[Фрагмент документа]
★ ★ ★ ★

Динмухамед Кунаев на встрече с казахстанцами, фото: kunayev.kz
Повышение статусных позиций национальных кадров высшей бюрократии в ряде союзных республик, сложившееся в брежневскую эпоху, создало почву для роста амбиций местной элиты, способствующих последующему распаду СССР. Значительную роль в их развитии сыграл во многом имитационный процесс форсированного стирания различий между республиками.
Желание Москвы обновить кадры республиканской власти для борьбы со сложившейся кланово-патримониальной системой в начале и середине 1980-х годов столкнулось с попытками местных лидеров использовать национализм («русские притесняют наших») для защиты своих постов. Паин считает: прошедшие в конце 1986 года в Казахстане демонстрации в поддержку Кунаева и против нового первого секретаря республиканского комитета КПСС Геннадия Колбина были следствием стремления прежних руководителей республики разыграть национальную карту.
Профессор НИУ ВШЭ называет манипулируемую активность этнических групп в интересах правящих кланов бюрократическим национализмом, имевшим мало общего с нелегальным самодеятельным национализмом, часто переплетавшимся с диссидентским движением.
Автор отмечает изменившиеся по сравнению с хрущевским периодом лозунги и настроения брежневской эпохи. Надежды на строительство «социализма с человеческим лицом» таяли, все заметнее проявлялся его имитационный характер при растущем социальном расслоении общества и появлении элементов теневого капитализма и повсеместной коррупции. Влияние советской идеологии падало, синдром осажденной крепости слабел под влиянием разрядки, негативная консолидация советского общества страхом перед капиталистическим миром затруднялась. Одновременно продолжавшееся экономическое отставание от Запада стимулировало рост его привлекательности как территории свободы и потребительского блага.
Демонстранты и члены тайных диссидентских групп, созданных в Закавказье и Прибалтике, формировали политически мотивированные антисоветские и сепаратистские движения. Например, в Грузии на смену стихийному сталинизму пришли объединения под флагом древней истории и республики 1918–1921 годов. Аналогичные организации были созданы в Армении и Азербайджане. Национализм в 1960–1980-х годах развивался в лакунах, оставленных слабеющей советской идеологией. «Он был простой, доступной общественному сознанию альтернативой советскому образу мысли в части национальных республик СССР», — пишет Паин.

★ ★ ★ ★

[Представленные данные]
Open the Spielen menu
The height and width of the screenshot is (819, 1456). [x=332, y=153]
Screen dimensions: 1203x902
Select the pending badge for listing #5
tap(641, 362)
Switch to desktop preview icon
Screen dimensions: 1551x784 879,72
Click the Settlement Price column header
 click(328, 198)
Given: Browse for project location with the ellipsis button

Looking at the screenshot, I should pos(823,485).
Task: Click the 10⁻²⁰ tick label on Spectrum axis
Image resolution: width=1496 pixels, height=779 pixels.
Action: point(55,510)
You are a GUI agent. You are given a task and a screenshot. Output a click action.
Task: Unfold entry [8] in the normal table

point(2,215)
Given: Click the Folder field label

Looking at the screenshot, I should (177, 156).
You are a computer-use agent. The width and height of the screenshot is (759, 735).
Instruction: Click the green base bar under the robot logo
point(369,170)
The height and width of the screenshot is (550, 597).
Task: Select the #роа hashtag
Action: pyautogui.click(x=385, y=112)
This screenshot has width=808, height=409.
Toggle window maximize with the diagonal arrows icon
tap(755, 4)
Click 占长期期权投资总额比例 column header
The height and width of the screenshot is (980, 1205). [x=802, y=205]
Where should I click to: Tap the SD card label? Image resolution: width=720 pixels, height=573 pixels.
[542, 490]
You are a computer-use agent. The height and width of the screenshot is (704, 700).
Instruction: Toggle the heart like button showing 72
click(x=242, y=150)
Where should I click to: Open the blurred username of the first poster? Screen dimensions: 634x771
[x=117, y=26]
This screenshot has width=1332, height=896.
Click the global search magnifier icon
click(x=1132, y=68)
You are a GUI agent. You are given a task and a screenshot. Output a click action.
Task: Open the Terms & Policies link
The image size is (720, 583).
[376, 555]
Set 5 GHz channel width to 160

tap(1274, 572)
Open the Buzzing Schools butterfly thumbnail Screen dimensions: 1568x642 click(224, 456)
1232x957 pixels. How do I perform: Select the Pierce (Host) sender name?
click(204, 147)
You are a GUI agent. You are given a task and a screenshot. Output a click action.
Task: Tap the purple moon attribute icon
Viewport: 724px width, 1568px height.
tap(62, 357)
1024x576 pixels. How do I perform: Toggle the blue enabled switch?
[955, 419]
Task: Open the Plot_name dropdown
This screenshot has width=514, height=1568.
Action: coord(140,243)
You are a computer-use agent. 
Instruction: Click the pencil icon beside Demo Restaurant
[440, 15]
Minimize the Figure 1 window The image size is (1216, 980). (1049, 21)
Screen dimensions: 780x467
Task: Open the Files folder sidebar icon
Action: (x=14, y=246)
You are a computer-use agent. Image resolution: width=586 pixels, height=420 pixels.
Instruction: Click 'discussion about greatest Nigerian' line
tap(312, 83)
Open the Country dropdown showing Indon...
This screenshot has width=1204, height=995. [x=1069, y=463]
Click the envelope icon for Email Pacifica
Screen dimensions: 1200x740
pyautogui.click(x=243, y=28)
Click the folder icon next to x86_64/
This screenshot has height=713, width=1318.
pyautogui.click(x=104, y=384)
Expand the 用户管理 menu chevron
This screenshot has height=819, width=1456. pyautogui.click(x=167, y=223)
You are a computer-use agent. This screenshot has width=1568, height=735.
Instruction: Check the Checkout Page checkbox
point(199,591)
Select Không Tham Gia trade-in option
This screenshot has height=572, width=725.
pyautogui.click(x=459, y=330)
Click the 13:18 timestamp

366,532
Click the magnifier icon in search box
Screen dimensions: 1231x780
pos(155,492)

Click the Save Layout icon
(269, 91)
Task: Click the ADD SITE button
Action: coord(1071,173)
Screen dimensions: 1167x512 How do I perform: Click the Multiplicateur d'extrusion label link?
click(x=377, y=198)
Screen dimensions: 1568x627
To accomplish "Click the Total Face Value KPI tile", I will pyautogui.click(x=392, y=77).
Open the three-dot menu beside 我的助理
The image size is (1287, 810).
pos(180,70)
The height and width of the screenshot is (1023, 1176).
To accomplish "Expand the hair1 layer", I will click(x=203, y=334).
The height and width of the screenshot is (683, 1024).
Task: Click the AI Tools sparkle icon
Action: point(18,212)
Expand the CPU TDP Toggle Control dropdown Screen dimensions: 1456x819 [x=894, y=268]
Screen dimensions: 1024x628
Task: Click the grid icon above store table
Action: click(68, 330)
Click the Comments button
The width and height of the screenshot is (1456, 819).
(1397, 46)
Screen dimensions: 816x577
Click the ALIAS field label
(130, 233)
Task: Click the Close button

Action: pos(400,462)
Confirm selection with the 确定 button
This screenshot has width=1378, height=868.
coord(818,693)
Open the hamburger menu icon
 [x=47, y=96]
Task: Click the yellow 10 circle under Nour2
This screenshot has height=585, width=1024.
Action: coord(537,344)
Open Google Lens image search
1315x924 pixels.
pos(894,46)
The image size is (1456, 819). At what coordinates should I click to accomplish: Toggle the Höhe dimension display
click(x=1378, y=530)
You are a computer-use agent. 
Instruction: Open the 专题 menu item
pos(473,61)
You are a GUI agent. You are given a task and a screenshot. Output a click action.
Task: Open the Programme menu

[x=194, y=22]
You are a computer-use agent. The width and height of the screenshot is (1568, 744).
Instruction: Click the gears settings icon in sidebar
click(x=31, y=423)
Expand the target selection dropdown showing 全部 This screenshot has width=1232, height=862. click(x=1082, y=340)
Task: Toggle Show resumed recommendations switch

★ ★ ★ ★

[Что предстоит сделать]
[1] Перечислите все союзные республики СССР, которые упоминаются во фрагменте.
[2] Воспроизведите дословно часть фрагмента: всё, начиная со слов «Динмухамед Кунаев на» и вплоть до слов «различий между республиками.».
Записи взяты из другого источника.

[Решения заданий]
[1] Казахстан, Грузия, Армения, Азербайджан.

[2]
Динмухамед Кунаев на встрече с казахстанцами, фото: kunayev.kz
Повышение статусных позиций национальных кадров высшей бюрократии в ряде союзных республик, сложившееся в брежневскую эпоху, создало почву для роста амбиций местной элиты, способствующих последующему распаду СССР. Значительную роль в их развитии сыграл во многом имитационный процесс форсированного стирания различий между республиками.